• _What you should do_
In everything from the line that contains "You are a GUI" down to the end of the records, rename "GUI agent" to "interface agent" and leave all else unchanged. Give only those lines, without the pictures.

• _Provided entries_
------------------------------------------------------------------------

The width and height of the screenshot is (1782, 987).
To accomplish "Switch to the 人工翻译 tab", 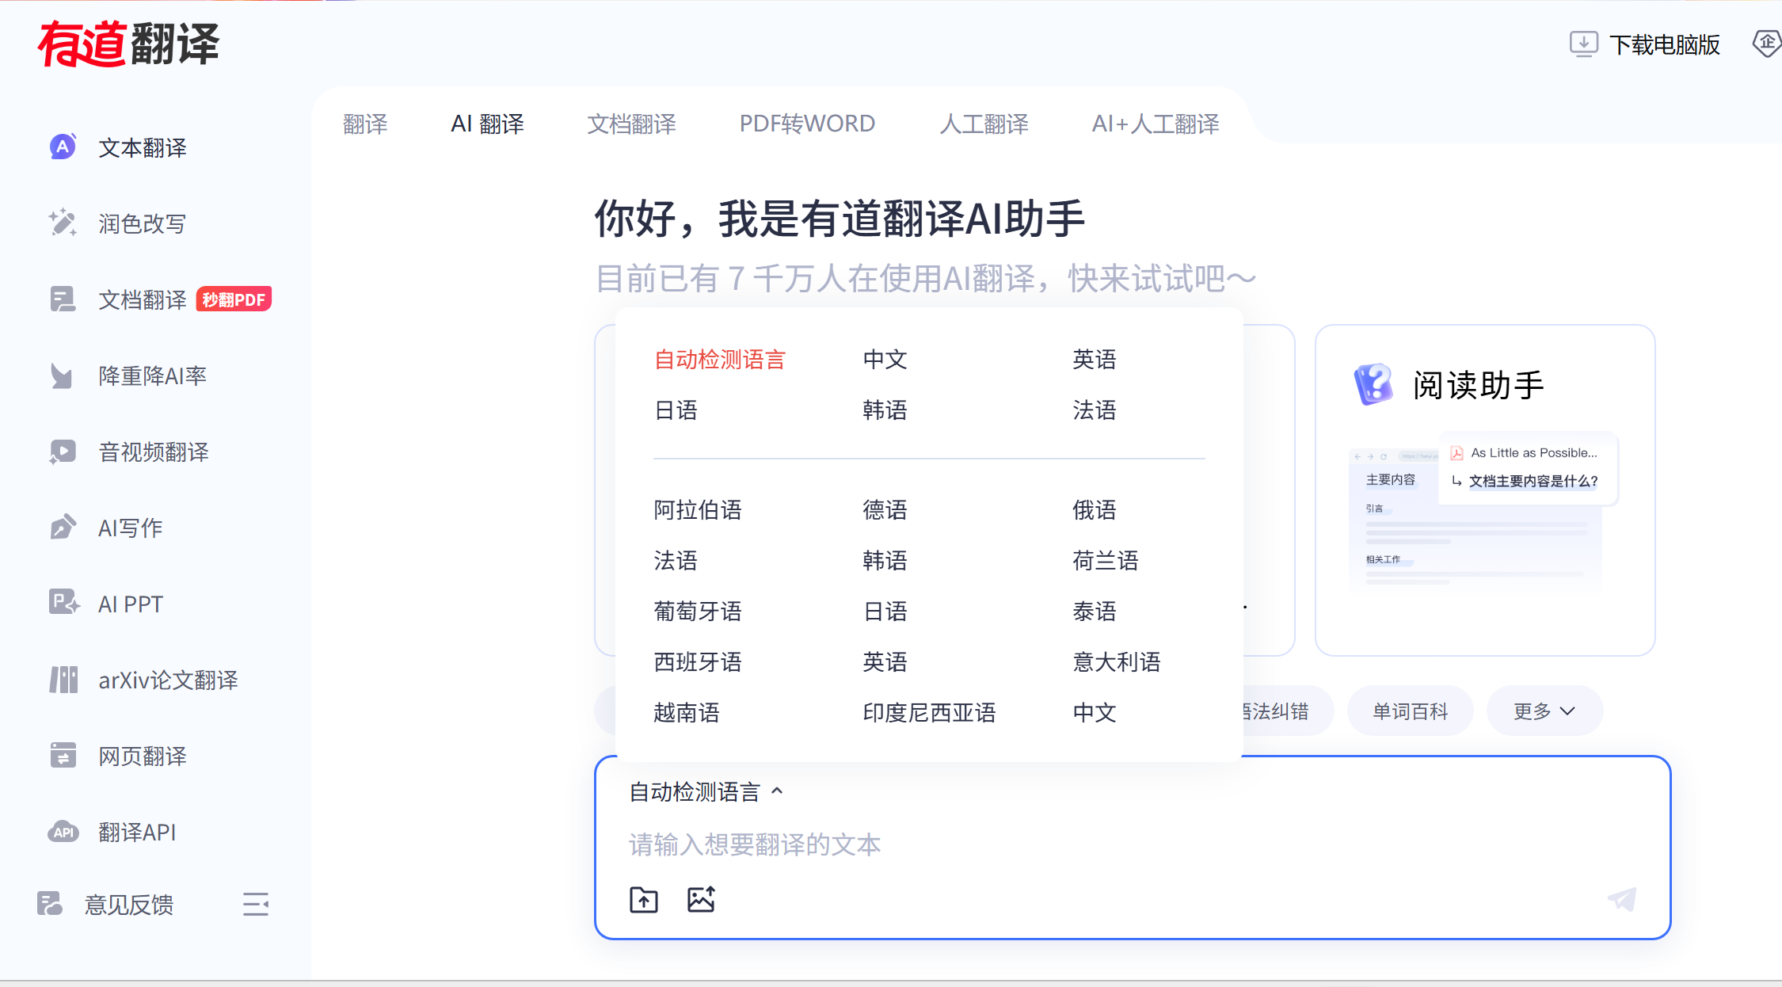I will [x=984, y=124].
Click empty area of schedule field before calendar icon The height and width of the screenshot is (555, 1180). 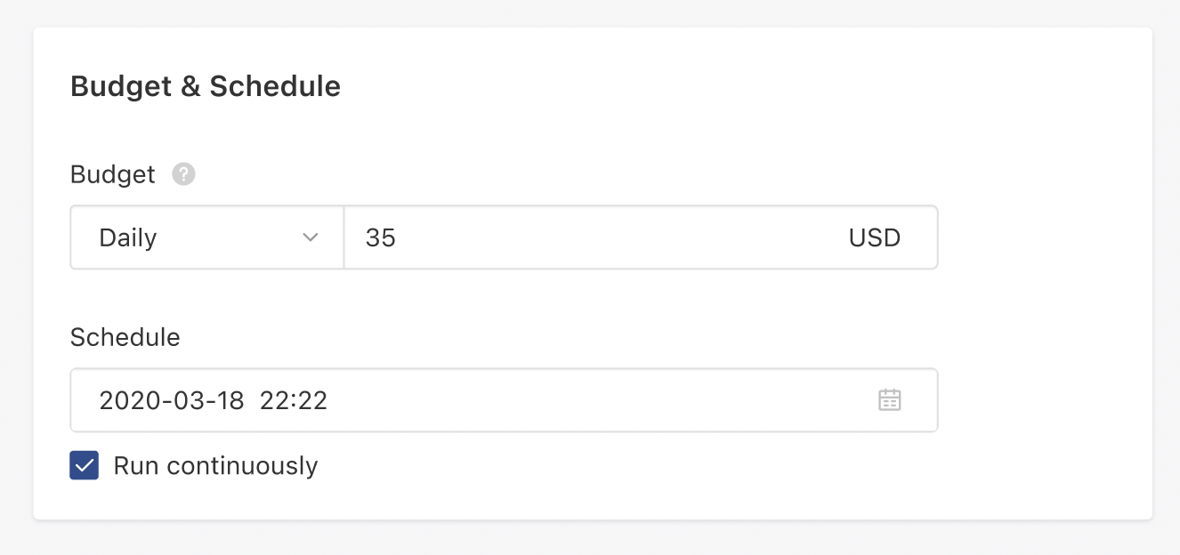(x=605, y=400)
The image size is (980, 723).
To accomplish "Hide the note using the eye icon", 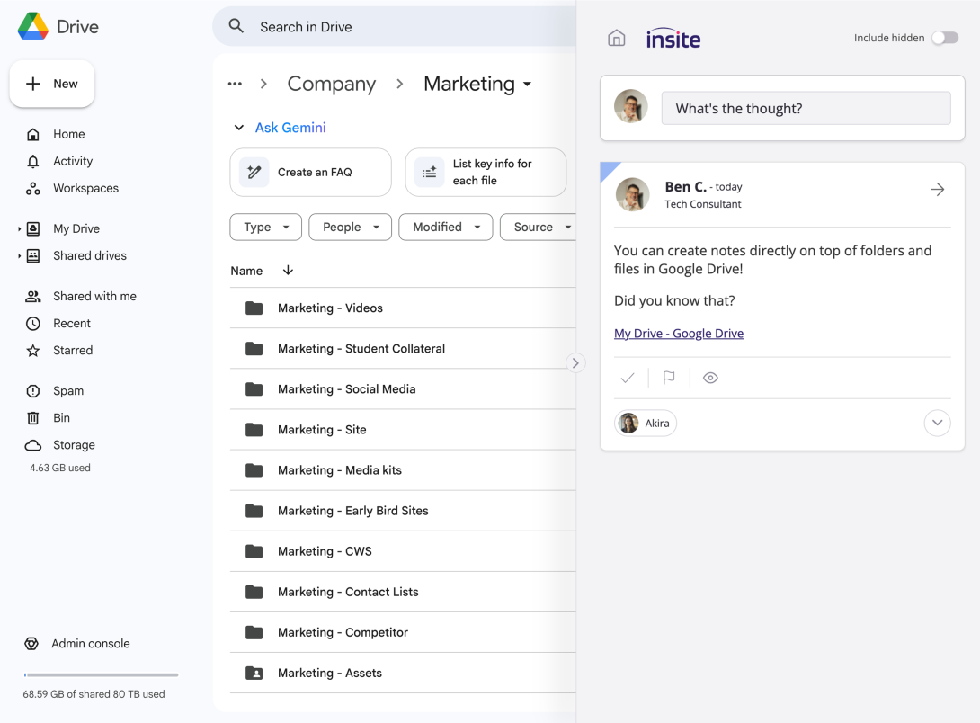I will point(710,378).
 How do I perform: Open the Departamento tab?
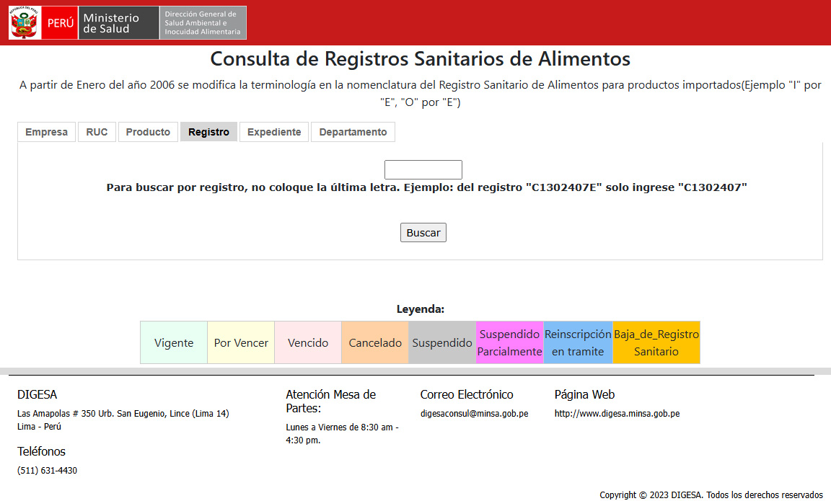pos(353,132)
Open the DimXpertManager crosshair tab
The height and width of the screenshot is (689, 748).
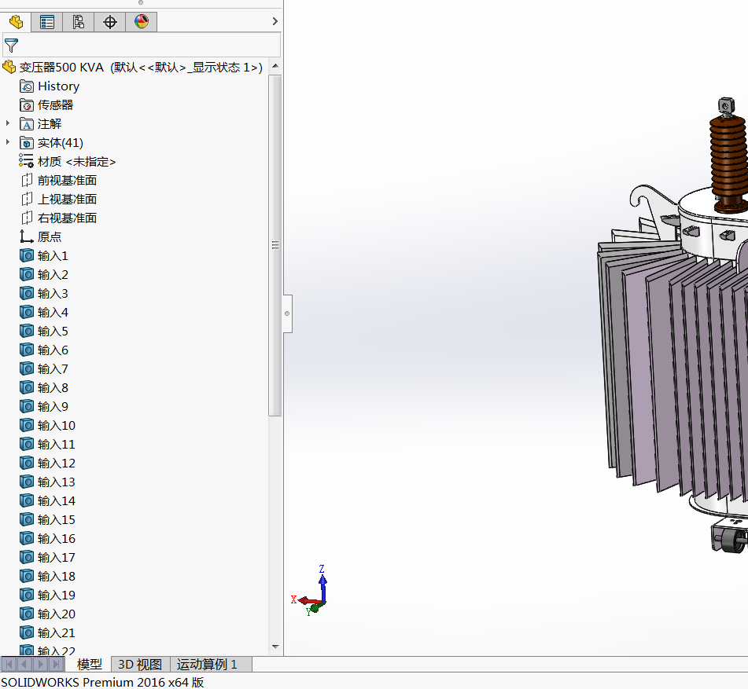[x=110, y=22]
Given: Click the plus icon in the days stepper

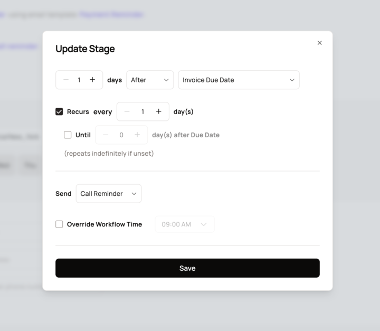Looking at the screenshot, I should tap(92, 80).
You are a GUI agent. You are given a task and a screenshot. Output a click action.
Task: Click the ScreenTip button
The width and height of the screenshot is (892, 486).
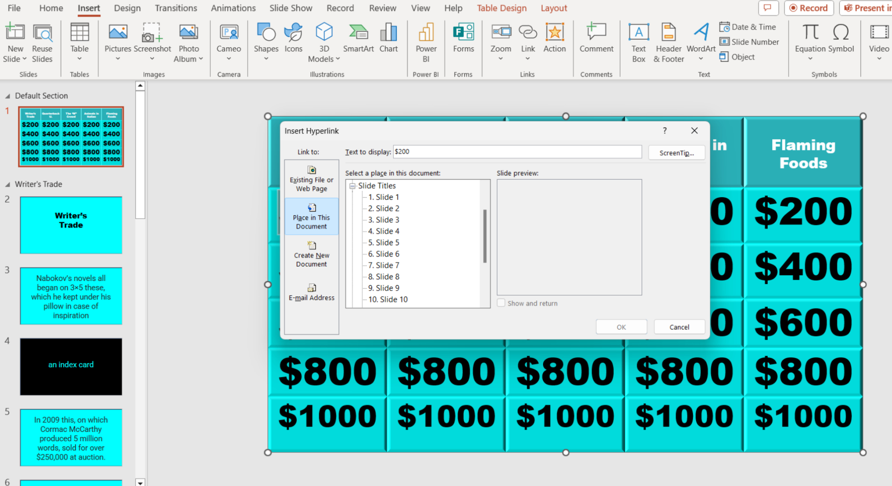[676, 153]
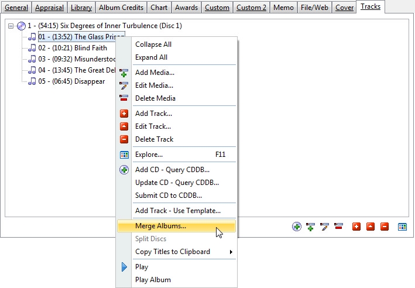Select Collapse All in the context menu

153,44
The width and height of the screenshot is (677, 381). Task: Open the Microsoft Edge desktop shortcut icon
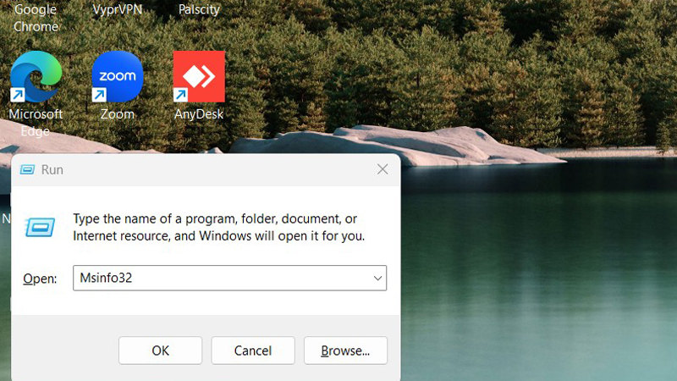36,77
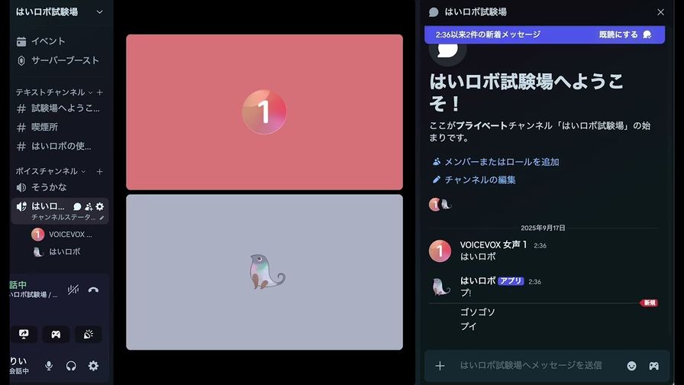This screenshot has height=385, width=684.
Task: Open emoji picker in message box
Action: (631, 366)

------------------------------------------------------------------------

• _Solution for this exercise_
You are a interface agent. You are given a task and a screenshot. Output a click action.
Task: Click the ScreenTip button
The width and height of the screenshot is (892, 486).
[676, 153]
Select Collapse All in the context menu

153,44
The width and height of the screenshot is (677, 381). Task: Open the Microsoft Edge desktop shortcut icon
36,77
This screenshot has height=385, width=684.
Task: Open emoji picker in message box
Action: (631, 366)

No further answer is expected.